NCAA regional appearances aren’t exactly new to the East Carolina women’s golf team; the Pirates have qualified for the first level of the postseason tournament eight times in the past ten years. But the 2018 version of the team has two distinctions that head coach Kevin Williams has never seen in one of his squads before.
First of all, four of the Pirate golfers are ranked in the top 250 players in the nation. On top of that, every one of the women on the team has shot a 68 or better during a tournament at some point this season.
“All five girls could be the number one player,” Williams said. “I feel as good about regional play as I ever have going into it.”

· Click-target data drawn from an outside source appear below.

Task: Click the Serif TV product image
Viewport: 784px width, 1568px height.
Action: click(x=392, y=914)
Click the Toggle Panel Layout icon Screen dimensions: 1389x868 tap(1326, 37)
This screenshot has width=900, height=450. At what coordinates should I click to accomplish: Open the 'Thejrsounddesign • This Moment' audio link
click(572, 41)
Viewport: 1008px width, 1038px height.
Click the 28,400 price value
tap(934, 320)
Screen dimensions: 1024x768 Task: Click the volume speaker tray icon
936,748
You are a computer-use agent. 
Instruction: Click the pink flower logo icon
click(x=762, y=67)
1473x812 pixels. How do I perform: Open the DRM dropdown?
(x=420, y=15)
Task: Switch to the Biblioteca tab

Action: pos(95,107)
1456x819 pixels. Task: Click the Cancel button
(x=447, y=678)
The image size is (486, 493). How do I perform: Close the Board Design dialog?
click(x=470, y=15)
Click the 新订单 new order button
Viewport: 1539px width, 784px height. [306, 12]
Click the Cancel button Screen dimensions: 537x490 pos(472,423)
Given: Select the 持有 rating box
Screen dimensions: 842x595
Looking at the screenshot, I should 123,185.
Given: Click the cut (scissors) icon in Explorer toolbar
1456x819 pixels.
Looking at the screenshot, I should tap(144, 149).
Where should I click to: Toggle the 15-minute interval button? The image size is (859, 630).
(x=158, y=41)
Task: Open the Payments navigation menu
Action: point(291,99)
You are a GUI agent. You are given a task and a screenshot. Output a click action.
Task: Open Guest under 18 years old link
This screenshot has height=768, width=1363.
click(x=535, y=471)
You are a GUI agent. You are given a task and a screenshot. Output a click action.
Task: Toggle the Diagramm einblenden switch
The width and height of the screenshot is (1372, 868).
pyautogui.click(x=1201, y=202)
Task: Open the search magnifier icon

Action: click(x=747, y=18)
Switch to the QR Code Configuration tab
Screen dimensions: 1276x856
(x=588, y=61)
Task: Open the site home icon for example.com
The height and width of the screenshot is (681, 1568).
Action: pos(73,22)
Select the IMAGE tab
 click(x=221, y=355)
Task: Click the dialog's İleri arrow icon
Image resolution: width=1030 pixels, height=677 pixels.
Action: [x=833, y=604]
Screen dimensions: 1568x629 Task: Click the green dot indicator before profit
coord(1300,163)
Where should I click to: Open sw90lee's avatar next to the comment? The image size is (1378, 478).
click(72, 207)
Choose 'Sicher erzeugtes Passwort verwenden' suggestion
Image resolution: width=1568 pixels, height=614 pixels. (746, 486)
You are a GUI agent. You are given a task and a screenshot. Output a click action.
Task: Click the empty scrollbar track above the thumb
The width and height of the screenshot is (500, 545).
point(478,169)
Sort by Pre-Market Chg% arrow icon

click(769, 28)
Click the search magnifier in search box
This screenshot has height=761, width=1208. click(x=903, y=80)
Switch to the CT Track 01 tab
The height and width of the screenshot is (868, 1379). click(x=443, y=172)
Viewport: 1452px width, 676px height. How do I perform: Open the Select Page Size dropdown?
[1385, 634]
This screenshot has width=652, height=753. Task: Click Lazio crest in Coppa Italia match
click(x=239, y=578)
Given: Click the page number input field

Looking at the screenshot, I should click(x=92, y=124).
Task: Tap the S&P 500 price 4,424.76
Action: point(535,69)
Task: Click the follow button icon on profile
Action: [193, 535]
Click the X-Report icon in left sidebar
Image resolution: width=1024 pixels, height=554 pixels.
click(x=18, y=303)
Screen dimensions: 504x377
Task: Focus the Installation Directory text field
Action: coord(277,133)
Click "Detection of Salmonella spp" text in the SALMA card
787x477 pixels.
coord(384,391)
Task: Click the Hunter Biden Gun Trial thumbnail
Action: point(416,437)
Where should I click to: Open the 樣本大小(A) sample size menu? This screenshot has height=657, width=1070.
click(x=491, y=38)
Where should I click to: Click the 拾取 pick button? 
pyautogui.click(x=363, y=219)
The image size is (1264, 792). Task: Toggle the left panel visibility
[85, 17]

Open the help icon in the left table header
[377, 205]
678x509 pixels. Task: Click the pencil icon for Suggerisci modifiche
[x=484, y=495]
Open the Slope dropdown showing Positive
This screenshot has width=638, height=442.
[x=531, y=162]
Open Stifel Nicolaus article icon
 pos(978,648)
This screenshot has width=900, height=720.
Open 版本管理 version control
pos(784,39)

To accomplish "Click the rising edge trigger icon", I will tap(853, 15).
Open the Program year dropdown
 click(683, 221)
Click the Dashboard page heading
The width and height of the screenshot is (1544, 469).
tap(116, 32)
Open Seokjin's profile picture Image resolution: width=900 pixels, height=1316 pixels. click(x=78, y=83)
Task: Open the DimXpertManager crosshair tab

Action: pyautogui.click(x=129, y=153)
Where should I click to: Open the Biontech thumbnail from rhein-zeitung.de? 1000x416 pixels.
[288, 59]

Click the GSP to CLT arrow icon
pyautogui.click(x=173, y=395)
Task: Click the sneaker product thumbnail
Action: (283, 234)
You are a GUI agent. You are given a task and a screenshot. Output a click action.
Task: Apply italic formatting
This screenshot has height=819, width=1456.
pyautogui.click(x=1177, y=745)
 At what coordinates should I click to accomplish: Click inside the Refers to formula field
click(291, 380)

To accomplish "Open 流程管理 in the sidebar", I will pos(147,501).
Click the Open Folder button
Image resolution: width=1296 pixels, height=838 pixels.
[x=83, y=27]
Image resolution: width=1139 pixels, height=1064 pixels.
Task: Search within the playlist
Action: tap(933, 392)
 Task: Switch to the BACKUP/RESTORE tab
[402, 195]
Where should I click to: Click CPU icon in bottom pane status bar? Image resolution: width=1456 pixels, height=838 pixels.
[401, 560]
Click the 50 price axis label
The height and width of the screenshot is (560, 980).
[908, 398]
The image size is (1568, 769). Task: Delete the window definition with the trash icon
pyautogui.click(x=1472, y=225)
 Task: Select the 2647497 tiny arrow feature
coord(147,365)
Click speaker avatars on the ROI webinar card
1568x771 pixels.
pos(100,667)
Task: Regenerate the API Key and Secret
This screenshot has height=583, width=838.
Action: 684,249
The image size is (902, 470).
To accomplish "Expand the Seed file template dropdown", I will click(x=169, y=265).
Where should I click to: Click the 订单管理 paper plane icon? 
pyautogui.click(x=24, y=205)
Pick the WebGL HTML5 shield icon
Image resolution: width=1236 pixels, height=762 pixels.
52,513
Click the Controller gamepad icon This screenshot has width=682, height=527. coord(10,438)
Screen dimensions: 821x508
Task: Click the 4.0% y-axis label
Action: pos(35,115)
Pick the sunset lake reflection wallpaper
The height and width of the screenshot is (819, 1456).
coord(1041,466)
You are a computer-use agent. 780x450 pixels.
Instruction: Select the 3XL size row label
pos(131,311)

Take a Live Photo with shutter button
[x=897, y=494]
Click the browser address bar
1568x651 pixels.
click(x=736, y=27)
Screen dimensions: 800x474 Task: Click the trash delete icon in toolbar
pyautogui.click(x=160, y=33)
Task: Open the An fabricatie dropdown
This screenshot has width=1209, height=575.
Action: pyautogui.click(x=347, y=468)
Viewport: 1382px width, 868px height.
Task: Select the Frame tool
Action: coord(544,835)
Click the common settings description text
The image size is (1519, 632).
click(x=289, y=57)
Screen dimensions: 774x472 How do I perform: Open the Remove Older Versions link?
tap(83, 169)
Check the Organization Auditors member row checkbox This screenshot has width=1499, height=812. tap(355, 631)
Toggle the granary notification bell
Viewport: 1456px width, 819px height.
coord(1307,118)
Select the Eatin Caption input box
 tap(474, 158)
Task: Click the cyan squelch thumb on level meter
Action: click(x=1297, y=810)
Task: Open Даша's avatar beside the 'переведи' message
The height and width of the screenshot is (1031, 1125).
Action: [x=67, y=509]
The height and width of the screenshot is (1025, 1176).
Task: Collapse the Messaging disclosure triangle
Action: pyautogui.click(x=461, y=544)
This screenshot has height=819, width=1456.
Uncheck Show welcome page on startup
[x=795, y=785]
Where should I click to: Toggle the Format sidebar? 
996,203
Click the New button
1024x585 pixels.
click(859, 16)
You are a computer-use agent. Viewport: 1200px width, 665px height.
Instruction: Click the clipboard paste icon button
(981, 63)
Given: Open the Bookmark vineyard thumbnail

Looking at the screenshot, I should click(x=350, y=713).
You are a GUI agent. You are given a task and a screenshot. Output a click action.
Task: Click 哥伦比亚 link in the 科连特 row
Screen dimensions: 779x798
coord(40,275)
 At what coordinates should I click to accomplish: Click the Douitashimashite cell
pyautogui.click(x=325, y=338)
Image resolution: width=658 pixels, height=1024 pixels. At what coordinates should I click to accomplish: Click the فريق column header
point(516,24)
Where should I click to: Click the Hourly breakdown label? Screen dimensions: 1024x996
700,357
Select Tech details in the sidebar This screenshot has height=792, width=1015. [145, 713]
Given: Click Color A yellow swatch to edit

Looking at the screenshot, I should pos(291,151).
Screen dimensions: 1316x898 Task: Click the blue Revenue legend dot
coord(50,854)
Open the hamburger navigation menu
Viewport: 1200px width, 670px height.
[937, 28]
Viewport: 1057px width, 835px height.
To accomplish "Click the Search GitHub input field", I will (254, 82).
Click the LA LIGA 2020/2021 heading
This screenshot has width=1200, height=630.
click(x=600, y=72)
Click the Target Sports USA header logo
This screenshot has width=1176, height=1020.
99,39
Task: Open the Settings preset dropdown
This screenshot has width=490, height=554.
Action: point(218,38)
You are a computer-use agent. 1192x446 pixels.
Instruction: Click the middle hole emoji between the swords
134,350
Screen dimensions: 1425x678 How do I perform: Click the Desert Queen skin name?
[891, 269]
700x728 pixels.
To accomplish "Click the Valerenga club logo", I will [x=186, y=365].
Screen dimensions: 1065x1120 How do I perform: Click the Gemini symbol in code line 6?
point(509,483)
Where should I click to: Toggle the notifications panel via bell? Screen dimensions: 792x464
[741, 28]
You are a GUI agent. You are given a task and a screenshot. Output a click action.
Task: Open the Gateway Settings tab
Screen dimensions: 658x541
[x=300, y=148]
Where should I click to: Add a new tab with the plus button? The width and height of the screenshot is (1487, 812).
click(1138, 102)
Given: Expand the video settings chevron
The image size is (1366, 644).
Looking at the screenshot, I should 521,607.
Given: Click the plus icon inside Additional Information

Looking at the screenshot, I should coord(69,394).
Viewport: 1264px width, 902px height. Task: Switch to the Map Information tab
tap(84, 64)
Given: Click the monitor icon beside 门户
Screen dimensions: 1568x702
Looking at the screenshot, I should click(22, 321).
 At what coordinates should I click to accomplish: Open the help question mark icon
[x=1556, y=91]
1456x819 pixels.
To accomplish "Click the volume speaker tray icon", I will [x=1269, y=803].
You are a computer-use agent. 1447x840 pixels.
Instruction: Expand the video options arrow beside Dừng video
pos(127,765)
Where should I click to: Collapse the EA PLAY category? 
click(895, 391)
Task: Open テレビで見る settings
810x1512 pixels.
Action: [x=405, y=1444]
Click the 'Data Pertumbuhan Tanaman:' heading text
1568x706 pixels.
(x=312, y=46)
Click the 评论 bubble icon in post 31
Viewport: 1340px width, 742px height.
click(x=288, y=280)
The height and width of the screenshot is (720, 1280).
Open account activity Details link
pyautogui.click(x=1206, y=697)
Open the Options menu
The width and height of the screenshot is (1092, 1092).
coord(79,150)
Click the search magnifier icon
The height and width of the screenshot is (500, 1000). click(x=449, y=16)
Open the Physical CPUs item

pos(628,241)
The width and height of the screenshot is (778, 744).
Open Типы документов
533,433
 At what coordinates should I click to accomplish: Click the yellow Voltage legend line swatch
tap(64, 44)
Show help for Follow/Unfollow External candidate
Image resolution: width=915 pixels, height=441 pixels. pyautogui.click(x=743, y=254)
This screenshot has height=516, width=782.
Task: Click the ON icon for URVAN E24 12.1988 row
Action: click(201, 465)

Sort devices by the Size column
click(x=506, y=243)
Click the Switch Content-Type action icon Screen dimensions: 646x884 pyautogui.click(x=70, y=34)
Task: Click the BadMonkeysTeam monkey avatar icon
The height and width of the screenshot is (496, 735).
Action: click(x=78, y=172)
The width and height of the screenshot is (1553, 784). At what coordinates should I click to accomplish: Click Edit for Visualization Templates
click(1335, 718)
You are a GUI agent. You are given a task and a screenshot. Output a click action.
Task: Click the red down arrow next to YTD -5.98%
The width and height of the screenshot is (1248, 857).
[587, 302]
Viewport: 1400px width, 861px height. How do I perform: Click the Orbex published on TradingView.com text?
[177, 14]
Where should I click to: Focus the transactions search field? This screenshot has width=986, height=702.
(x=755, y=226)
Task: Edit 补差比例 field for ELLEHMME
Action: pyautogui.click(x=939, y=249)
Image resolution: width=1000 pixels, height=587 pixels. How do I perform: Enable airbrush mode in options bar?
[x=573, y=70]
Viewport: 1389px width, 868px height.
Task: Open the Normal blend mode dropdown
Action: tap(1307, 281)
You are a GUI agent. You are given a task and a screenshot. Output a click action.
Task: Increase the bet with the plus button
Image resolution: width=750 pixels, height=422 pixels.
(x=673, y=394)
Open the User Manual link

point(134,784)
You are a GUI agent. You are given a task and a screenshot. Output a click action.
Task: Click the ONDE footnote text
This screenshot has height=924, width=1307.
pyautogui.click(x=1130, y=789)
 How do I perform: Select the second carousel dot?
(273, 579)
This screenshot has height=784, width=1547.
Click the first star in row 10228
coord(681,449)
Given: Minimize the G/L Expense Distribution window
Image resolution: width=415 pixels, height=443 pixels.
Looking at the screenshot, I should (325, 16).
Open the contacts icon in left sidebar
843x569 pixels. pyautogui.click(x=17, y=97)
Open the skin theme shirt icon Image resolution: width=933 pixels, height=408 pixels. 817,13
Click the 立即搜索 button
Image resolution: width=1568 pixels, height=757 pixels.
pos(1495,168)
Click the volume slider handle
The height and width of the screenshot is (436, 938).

The Pirates were given the No. 12 seed in the Austin, Texas regional, one of 18 teams competing in a field topped by Arkansas and Texas. The highest regional finish for Williams’ squads in previous regionals was ninth place twice — in 2009 and 2016. The top six teams from each regional will advance to the national championships, which will be held May 18-23 at Karsten Creek Golf Club in Stillwater, Oklahoma.
Since the beginning of the season last fall, Williams and his golfers have made “Stillwater” a mantra representing their postseason objective, he said, popularizing the hashtag #stillwater18. Since the regionals have become a regular destination for the Pirate women, they are fixed on the goal of making it past that step to the big tournament.
The determination to reach Stillwater is fueled by disappointment from last season, when ECU was the last team left out of the tournament.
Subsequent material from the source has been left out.